Entre os principais setores onde houve libertação de escravos, estão a produção florestal, pecuária, agricultura e construção de edifícios. Minas Gerais, São Paulo e Piauí concentraram a maior parte das fiscalizações, que também diminuíram: foram 303 em 2013 e somente 68 no ano passado, de acordo com a Divisão de Fiscalização para Erradicação do Trabalho em Condição Análoga à de Escravo (Detrae).

As fiscalizações mais recentes ocorreram em maio de 2018, quando os auditores liberaram 34 pessoas em Santa Catarina, no trabalho rural, e 92 escravos de uma fábrica de farinha em Alagoas (veja dados abaixo).

Arte: Stela Woo

 

Especialistas apontam cortes no orçamento e falta de pessoal como algumas das principais causas do retrocesso. A Lei Orçamentária Anual reservou R$ 3,2 milhões para ações de fiscalização em 2017. Somente R$ 1,6 milhão foi investido pelo governo de Michel Temer, devido a ajustes fiscais.

Até 2012, o combate ao trabalho escravo tinha verba especificamente destinada a esse fim. Desde então, por decisão do governo, as despesas se diluíram no orçamento do Ministério do Trabalho.

Sérgio Carvalho / MTE
As imagens que ilustram essa reportagem estarão na exposição “Sobre o peso das correntes nos teus ombros”, no Senado Federal, até 18 de maio. O fotógrafo é o auditor fiscal Sérgio Carvalho

 

“Isso deu liberdade para o chefe da pasta fazer o que quisesse. Em 2017, o ministro Ronaldo Nogueira determinou um corte de 70% no orçamento do trabalho escravo, enquanto o ministério, de forma geral, teve 50% de contingenciamento”, afirma o presidente do Sindicato Nacional dos Auditores Fiscais do Trabalho (Sinait), Carlos Silva.

Arte: Stela Woo

Com o baixo investimento, faltam, por exemplo, passagens aéreas para ir aos locais onde há suspeita de exploração de trabalhadores. Em janeiro, uma fiscalização no Acre foi cancelada por esse motivo. Também não há verba para pagamento de diárias para motoristas.

Silva também aponta a falta de servidores como parte da explicação para a queda nos resultados. São 2.250 auditores em atividade e 1.350 cargos vagos. “É o menor quadro nos últimos 20 anos. Um terço do total está vazio”, ressalta Carlos Silva.

Cristiano Eduardo / Sinait
Carlos Silva, presidente do Sinait: “Instituições que defendem trabalhadores estão sob ataque”

 

Denúncia à OIT
Os auditores também fiscalizam trabalho informal, acidentes relacionados à atividade laboral e questões sobre o Fundo de Garantia por Tempo de Serviço (FGTS). “O Sinait já denunciou o governo brasileiro à Organização Internacional do Trabalho (OIT) três vezes nos últimos 5 anos por não nos oferecer condições de combater a escravidão moderna”, ressalta o presidente da entidade.

▶ [Registros de localização de elementos]

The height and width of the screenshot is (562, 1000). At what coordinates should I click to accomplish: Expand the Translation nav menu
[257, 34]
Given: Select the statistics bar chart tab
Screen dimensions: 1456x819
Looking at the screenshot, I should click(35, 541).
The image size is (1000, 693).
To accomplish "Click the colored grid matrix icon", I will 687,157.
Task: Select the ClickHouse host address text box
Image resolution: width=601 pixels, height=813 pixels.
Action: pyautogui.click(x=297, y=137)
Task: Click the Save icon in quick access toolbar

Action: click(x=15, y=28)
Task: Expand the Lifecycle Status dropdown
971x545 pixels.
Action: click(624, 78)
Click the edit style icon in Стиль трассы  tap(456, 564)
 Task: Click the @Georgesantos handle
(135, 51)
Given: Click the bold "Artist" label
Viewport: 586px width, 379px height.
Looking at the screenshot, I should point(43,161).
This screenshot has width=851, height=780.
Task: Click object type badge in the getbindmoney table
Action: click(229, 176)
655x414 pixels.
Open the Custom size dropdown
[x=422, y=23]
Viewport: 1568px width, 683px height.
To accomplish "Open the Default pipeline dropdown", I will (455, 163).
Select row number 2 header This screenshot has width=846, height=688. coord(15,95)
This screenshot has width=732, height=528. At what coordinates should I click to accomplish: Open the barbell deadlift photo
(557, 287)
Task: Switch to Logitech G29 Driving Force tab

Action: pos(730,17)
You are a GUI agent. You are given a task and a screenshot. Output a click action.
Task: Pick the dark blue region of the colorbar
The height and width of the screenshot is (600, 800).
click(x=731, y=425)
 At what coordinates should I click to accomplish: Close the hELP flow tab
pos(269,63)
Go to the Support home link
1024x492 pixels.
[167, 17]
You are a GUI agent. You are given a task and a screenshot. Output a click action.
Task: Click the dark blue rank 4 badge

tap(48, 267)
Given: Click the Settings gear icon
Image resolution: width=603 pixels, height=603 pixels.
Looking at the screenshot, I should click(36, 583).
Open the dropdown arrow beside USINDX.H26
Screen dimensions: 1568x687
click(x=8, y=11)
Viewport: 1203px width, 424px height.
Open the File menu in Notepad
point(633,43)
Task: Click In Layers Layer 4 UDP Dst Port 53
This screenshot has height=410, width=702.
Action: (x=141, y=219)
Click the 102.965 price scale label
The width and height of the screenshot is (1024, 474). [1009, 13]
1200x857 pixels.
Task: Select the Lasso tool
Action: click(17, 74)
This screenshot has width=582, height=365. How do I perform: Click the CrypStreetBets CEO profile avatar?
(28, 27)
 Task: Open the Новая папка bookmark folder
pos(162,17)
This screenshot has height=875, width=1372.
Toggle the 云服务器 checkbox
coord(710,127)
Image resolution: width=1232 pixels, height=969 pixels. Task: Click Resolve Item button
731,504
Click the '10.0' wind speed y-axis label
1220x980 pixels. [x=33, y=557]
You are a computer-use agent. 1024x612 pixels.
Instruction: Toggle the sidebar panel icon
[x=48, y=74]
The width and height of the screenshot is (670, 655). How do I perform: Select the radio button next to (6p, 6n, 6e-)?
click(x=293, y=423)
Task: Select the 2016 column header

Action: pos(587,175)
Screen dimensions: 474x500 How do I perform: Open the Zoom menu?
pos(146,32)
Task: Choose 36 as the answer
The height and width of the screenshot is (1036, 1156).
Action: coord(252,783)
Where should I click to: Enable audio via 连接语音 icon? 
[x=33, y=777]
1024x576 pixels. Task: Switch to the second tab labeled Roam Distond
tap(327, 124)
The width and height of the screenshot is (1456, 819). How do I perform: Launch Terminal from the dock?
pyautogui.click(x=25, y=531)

▶ [INSTRUÇÃO]
Prolongue a reportagem sobre a fiscalização do trabalho escravo, começando logo após a última frase apresentada.

▶ [RESPOSTA À TAREFA]
Arte: Stela Woo

 

O Brasil é signatário da Convenção Internacional do Trabalho nº 81 da OIT. No documento, há regras sobre a organização de inspeções do trabalho. O número de auditores deve ser compatível com as demandas de cada país. Em todo o território brasileiro, deveria haver 8 mil pessoas nessa função.

De acordo com o vice-coordenador nacional de erradicação de trabalho escravo do Ministério Público do Trabalho (MPT), Ulisses Dias Carvalho, o combate a essa forma de exploração não é prioridade. Pelo menos, desde 2014. “O grupo móvel de fiscalização já teve nove equipes. Hoje, há só quatro para fiscalizar o Brasil inteiro”, afirma.

O procurador critica a falta de políticas públicas para evitar esse crime. Segundo ele, quem deveria fiscalizar o cumprimento do Plano Nacional de Erradicação do Trabalho Escravo, de 2008, não exerce essa função.

Sérgio Carvalho / Divulgação
O auditor fez as imagens durante fiscalizações

 

O principal papel da Comissão Nacional para a Erradicação do Trabalho Escravo (Conatrae) é garantir a efetividade dessas regras, mas ali não é feito nada. A atribuição acaba ficando com o Ministério Público

Ulisses Dias Carvalho, vice-coordenador nacional de erradicação de trabalho escravo do MPT

O perfil do trabalho escravo no Brasil também tem mudado e, com isso, surgem novos desafios no combate à prática, conforme pontuou o representante do MPT. “O foco das ações começa a se abrir: é preciso olhar para as casas de prostituição, para a escravidão doméstica e dos migrantes”, alerta o procurador.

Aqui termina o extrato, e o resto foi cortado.